Turkey has occupied the northern third since an unlawful 1974 invasion and the last round of talks at the Swiss resort of Crans-Montana in July, 2017 fell apart after the Turkish side it would never removed a 35,000-strong standing army and wanted the right of military intervention again when it wanted.
Defying soft EU sanctions, Turkey has also been drilling for oil and gas in Cyprus' Exclusive Economic Zone (EEZ,) parts of which it doesn't recognize, further undercutting hopes of bringing the island together again.
The legitimate government is a member of the EU that Turkey has been trying to join since 2005, prospects almost all but closed off after Turkish President Recep Tayyip Erdogan refused to recognize Cyprus, and bars its ships and planes.

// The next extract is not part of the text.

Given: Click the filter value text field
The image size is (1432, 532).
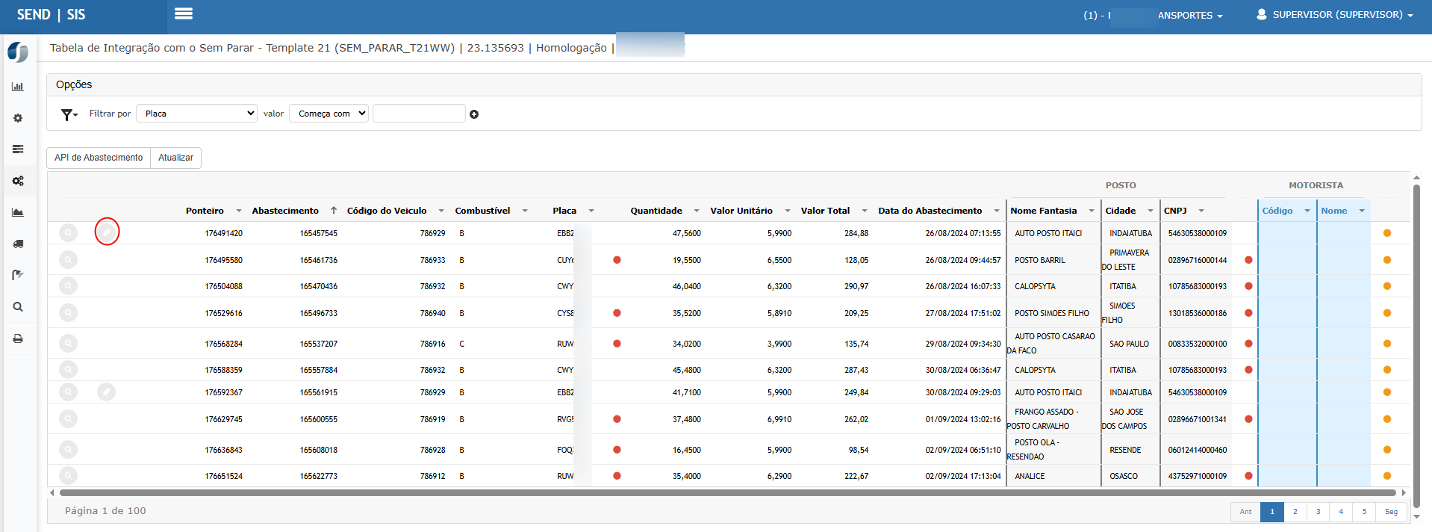Looking at the screenshot, I should click(x=419, y=114).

United Nations Secretary-General Antonio Guterres, who was at the Swiss debacle and later issued a report blaming neither side for anything, said he wanted to try again after the Oct. 11 Presidential elections on the occupied side that's an outlaw state recognized only by Turkey.
In a statement, Foreign Ministry spokesman Hami Aksoy said Turkey sees no common ground or vision for a solution in Cyprus, the financial news agency Bloomberg reported.

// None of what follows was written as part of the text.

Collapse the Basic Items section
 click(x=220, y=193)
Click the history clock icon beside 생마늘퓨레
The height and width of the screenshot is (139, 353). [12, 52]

If talks aren’t based on equal power-sharing between Greek and Turkish-Cypriots in the island’s governing institutions, “Then there is need for a new negotiation process based on sovereign equality of the two sides,” Aksoy said. “Otherwise, Turkey will not go into a new negotiation process based on methods that proved to be unsuccessful in the past,” he added.
Turkey has previously floated the idea of a two-state solution and now has re-emphasized the idea to get around reunification and try to get on an equal footing with the Greek-Cypriot side.
Cypriot President Nicos Anastasiades said “we believe that only an overall solution and a reunification will ensure peace once and for good,” and his government nixed the two-state proposal.
“Turkey is trying to torpedo, before it even starts, a new effort” by the UN, government spokesman Kyriakos Kousios said in an emailed statement to the news agency.
He said that also ignores the agreement to restart dialogue from where it stopped dead in its tracks with a long line of diplomats, envoys, politicians and peace brokers failing over the decades.
Turkey has changed its tone since the United States partially lifted an arms embargo to let the Cypriots buy non-lethal weapons and planned an American training center on the island that's in a key geo-political position.
Turkey could increase its military presence there, Foreign Minister Mevlut Cavusoglu told CNN-Turk TV as Erdogan has taken a harder line to appease his hard-core nationalist base.
An early September poll of almost 5,000 people showed 81% supported the creation of two equal states, with the rest backing a federation with the Greek Cypriot side, said Murat Gezici, head of the Gezici polling company.
Some of the presidential candidates, including leading contender and self-declared Prime Minister Ersin Tatar, are challenging incumbent President Mustafa Akinci with campaigns focusing on an independent Turkish-Cypriot state.
“Right after the elections, I will bring alternative suggestions for a solution other than a federation,” Tatar told the news agency. “There will be a new era during which our relations will be strengthened with Turkey,” he said, which would likely end reunification hopes and bring permanent partition.